Nach diesem lyrischen Abenteuer stand eine Komposition von Drummer Florian Arbenz auf dem Programm. „Catch me if you can“, nannte er sein Stück und es war auch eine richtige Hatz. Ein dynamisches Werk, bei der die Trompete über weite Strecken schillernd im Einsatz war, die drums rasend schnell unterwegs blieben, das Saxophon zu folgen versuchte und der Bass einfach dranblieb bis zum furiosen Endspurt. Und als dann alles zu Ende war, sauste Florian Arbenz noch einmal mit seinem Schlagzeug los und präsentierte ein solistisches Feuerwerk.
 

Musiker und Komponisten

Der zweite Teil des Abends begann mit der Stück „Closer“ von Jorge Vistel. Und wieder startete Florian Arbenz mit dem Gespräch, die anderen folgten ihm, das Saxophon brachte einige besinnliche Töne mit hinein, doch grundsätzlich war dieses Werk voller sprudelnder Lebensfreude, es jammte und groovte sich dahin, dass das Publikum seine wahre Freude daran hatte. Da war es für den „Freedom Jazz Dance“ von Eddie Harris aus dem Jahr 1965 nicht einfach, Schritt zu halten, doch dieses Mal war es Maikel Vistel mit seinem Saxophon, der den Funken weitertrug und dabei sein Instrument zum Lachen und Tanzen brachte. Ein Szenenwechsel führte das Publikum zum lyrischen Pianisten Bill Evans und seinem „Waltz for Debby“ - wiederum ein Klassiker, zu dem beinahe geschunkelt werden durfte – die vier Herren schienen nicht nur für Debby den Regenbogen in allen Farben zu schildern. Den vorläufigen Schlusspunkt setzte eine weitere Komposition aus der Sammlung „Evolution“ von Florian Arbenz. Der Drummer aus Basel hatte zudem die Regie des Konzerts den ganzen Abend fest in der Hand.

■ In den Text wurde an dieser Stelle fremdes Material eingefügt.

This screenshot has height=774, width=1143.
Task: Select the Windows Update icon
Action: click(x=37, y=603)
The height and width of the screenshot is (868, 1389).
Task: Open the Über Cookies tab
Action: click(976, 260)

Mit diesem Abschlusskonzert setzte die Tangente wieder einmal einen Maßstab für künftige Konzerte: Was zählt, ist die Qualität, die Leidenschaft für die Musik, das „Feeling“ für den „Groove“ und die Bereitschaft, sich dem Jazz bedingungslos hinzugeben. Dazu bietet die Tangente ein exklusives Nähegefühl bezüglich Musik und Künstlern. Ob im Zuschauerraum oder an der kleinen Bar – näher kann man Kunst nicht kommen.